** START **
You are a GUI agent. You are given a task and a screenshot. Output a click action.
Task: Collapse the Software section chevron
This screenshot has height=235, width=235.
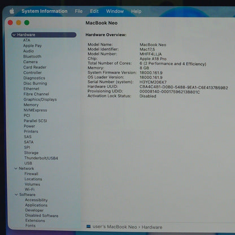[x=16, y=194]
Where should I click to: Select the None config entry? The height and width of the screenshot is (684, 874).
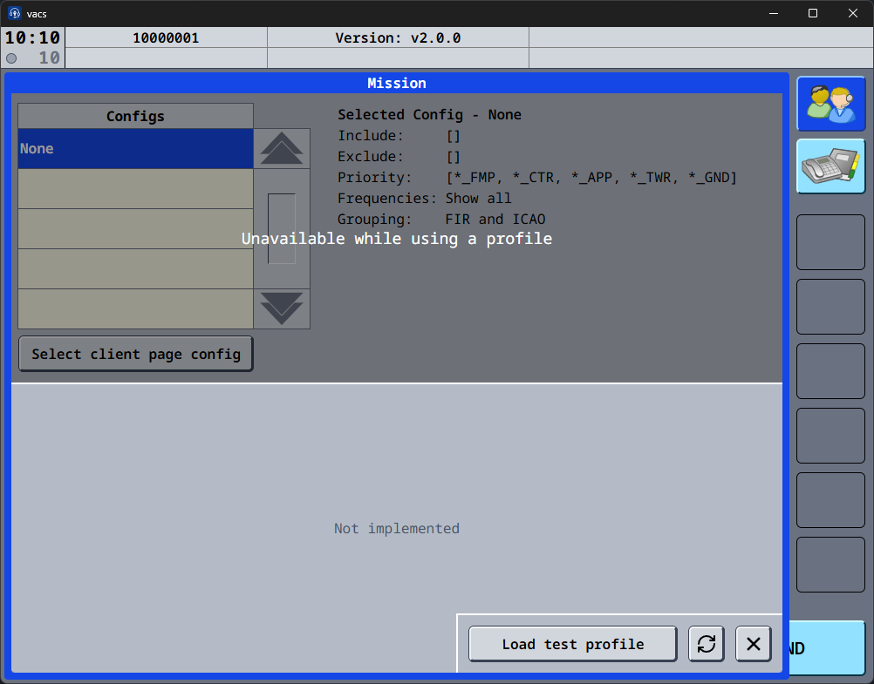135,149
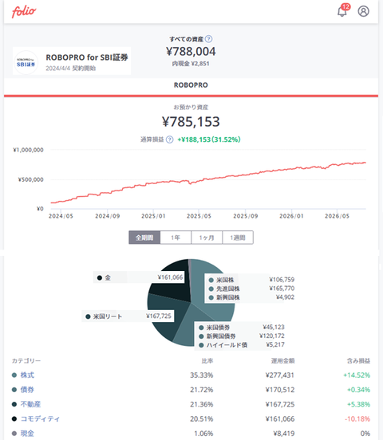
** END **
**Exercise aim**
Format the records above as a Markdown table with the columns Row and Record text, giving each line its own numbered row and skipping blank lines. Leave the pictures out.

**Result of the exercise**
| Row | Record text |
|---|---|
| 1 | You are a GUI agent. You are given a task and a screenshot. Output a click action. |
| 2 | Task: Collapse the Software section chevron |
| 3 | This screenshot has height=235, width=235. |
| 4 | [x=16, y=194] |
| 5 | Where should I click to: Select the None config entry? The height and width of the screenshot is (684, 874). |
| 6 | 135,149 |